Moet je huilen omdat ik meer van je geloof weet dan jij en die arme Tandenborsteltje, oh sorry, Siwaak, die al evenmin vooraan heeft gestaan toen Allah de hersens ronddeelde? 
Wat zullen we zeggen... gezegend zijn de onnozelen, want aan hen is het Koninkrijk der Hemelen?

Geen wonder dat een man met zo'n domme vrouw zijn heil buiten de deur zoekt. Daarom, heren, wees kieskeurig. Schiet niet op alles wat voor je loop komt, maar kies een slimme meid met pit die je intellectueel aan kan en waar je lichaam en ziel mee kan delen. Dan heb je aan n vrouw genoeg.

----------


## vredevrouw

nu weet ik zeker dat je een dwaalende bent 

zielig trouwens....... succes naar het zoeken naar je ware IK

----------


## Germen Roding

> nu weet ik zeker dat je een dwaalende (sic) bent


Doet me denken aan die mop van de spookrijder die vindt dat de rest van de weggebruikers op de verkeerde rijbaan rijdt.

----------


## Rourchid

> ik vraag me eigenlijk af waarom jij nou op deze topic reageerd.
> deze man vroeg om een tweede vrouw NIET OM EEN TWEEDE MAN.


 :haha:

----------


## fahma

die spookrijder was jij toch? of heb je het verkeerd begrepen wat siwak takje zei

----------


## Germen Roding

> die spookrijder was jij toch? of heb je het verkeerd begrepen wat siwak takje zei


Hier in nederland is tandenborsteltje de spookrijdster, gelukkig.

----------


## Rania

> Zoals jullie kunnen lezen ben ik al getrouwd en wil graag een 2e vrouw huwen. Financieel gezien kan ik eigenlijk met 4 vrouwen tegelijk trouwen, maar dat wil ik nog niet. Ik ben niet die type die zegt dat hij niet getrouwd is, maar ondertussen met andere vrouwen afspreekt. ik wil mijn geld op een halal manier besteden, zodat ik er later (hiernamaals) van profijt heb. En ik wil ook dat mijn vrouw hiervan kan profiteren 
> 
> Mijn hart verscheurt als ik verhalen hoor dat voornamelijk gescheide marokkaanse vrouwen met niet moslims wonen en gebruikt worden. Dit geldt ook voor meisjes die nog niet getrouwd zijn. Ik hoor de verschrikkelijkste verhalen en dat doet zoveel pijn dat ik gewoon soms moet huilen.
> 
> Waarom kunnen wij getrouwde moslim mannen gewoon niet een 2e vrouw nemen! We worden zelfs door onze eigen zusters aangevallen!!! Het is toch goed dat we onze zusters kunnen opvangen. Als wij moslim mannen dit niet doen, dan doen de niet moslims dit wel voor ons. Is toch schandalig!! En hoeveel mannen gaan er vreemd terwijl zijn vrouw weet dat hij vreemd gaat. Zij accepteert dit beestachtige gedrag!!!! Maar als hij zegt dat hij wil trouwen, dan krijgt hij een hakbijl op zn hoofd! 
> 
> Ik wil geen discussie aanwakkeren ofzo. Wil jij niet trouwen met een getrouwde man, dan hoef je ook geen reactie te plaatsen. En voor dat ik het vergeet! als jij ongelovig bent en je hebt dit allemaal gelezen en je bent het er niet mee eens, dan kan je gewoon de pot op!!!

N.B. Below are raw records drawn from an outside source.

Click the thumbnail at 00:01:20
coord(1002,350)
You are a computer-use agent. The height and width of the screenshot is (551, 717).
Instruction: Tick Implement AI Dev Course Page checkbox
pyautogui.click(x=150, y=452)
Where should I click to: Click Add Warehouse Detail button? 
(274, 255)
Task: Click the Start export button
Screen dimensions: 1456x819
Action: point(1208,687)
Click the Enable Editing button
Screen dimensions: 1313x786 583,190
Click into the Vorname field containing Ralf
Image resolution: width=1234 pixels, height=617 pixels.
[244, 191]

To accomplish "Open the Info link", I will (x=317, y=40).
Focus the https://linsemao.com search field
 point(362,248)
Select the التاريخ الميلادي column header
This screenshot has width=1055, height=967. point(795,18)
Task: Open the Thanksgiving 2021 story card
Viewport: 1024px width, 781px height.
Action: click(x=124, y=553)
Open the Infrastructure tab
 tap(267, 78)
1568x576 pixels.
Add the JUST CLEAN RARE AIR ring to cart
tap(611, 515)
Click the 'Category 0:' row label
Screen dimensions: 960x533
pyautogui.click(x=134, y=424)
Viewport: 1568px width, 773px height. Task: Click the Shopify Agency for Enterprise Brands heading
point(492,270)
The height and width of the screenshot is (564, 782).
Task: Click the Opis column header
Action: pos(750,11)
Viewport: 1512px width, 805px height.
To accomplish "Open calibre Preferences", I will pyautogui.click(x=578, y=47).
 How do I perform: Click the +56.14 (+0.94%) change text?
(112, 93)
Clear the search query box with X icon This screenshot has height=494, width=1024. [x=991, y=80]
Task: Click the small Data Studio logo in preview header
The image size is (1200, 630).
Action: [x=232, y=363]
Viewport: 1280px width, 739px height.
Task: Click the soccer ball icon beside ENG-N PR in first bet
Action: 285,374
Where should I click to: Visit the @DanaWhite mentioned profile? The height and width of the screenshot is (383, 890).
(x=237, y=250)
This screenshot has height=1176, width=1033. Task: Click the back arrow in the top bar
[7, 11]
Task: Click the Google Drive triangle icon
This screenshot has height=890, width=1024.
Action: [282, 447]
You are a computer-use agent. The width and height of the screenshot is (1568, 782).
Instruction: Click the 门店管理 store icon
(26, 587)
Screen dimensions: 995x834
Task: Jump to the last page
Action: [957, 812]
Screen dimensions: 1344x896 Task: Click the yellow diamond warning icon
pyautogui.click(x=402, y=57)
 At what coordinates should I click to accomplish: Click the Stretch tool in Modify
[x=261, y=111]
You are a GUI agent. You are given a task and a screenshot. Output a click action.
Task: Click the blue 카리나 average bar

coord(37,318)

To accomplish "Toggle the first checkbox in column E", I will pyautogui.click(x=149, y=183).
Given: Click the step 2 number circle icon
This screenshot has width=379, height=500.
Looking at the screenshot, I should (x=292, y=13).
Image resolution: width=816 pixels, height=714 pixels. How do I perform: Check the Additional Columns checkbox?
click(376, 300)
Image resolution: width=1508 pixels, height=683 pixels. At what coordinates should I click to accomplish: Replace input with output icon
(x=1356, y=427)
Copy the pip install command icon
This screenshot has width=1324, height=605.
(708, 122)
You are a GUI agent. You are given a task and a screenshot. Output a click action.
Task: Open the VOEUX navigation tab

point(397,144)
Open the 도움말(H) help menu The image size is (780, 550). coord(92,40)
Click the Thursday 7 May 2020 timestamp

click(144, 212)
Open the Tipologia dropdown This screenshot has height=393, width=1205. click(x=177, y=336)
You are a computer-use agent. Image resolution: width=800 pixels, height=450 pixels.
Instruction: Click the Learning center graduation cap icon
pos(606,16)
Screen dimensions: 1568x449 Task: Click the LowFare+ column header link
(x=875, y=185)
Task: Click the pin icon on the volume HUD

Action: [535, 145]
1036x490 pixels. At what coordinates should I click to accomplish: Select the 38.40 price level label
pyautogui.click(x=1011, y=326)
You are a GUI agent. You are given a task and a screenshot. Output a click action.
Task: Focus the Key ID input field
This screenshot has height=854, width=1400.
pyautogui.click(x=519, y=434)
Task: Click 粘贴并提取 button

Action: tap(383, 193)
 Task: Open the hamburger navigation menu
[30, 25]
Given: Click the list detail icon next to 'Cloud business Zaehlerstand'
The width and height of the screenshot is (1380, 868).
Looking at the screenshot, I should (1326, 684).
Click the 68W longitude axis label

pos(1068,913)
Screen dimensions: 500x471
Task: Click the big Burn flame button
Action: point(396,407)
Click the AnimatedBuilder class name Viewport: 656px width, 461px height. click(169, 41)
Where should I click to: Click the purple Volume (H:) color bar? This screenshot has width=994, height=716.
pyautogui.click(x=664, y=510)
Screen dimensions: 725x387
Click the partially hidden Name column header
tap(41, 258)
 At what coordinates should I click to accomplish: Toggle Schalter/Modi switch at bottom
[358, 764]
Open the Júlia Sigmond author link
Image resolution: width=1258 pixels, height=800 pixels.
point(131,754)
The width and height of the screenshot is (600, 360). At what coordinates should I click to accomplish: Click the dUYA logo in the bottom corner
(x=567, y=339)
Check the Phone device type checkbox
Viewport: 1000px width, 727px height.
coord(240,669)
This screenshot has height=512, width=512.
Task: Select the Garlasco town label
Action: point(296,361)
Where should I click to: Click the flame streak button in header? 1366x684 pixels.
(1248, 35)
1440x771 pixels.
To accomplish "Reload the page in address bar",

Hoe kan je in Nederland met een 2 de vrouw trouwen als je al getrouwd bent?
Het is bij wet verboden, of je wilt zo'n halal mariage regelen bij de Imam(dan ben je nog altijd niet voor de wet getrouwd) Dus naast je wettelijke vrouw zoek je gewoon een vriendinnetje(kwestie van een beetje duidelijkheid toch?)

----------


## Germen Roding

> Hoe kan je in Nederland met een 2 de vrouw trouwen als je al getrouwd bent?
> Het is bij wet verboden, of je wilt zo'n halal mariage regelen bij de Imam(dan ben je nog altijd niet voor de wet getrouwd) Dus naast je wettelijke vrouw zoek je gewoon een vriendinnetje(kwestie van een beetje duidelijkheid toch?)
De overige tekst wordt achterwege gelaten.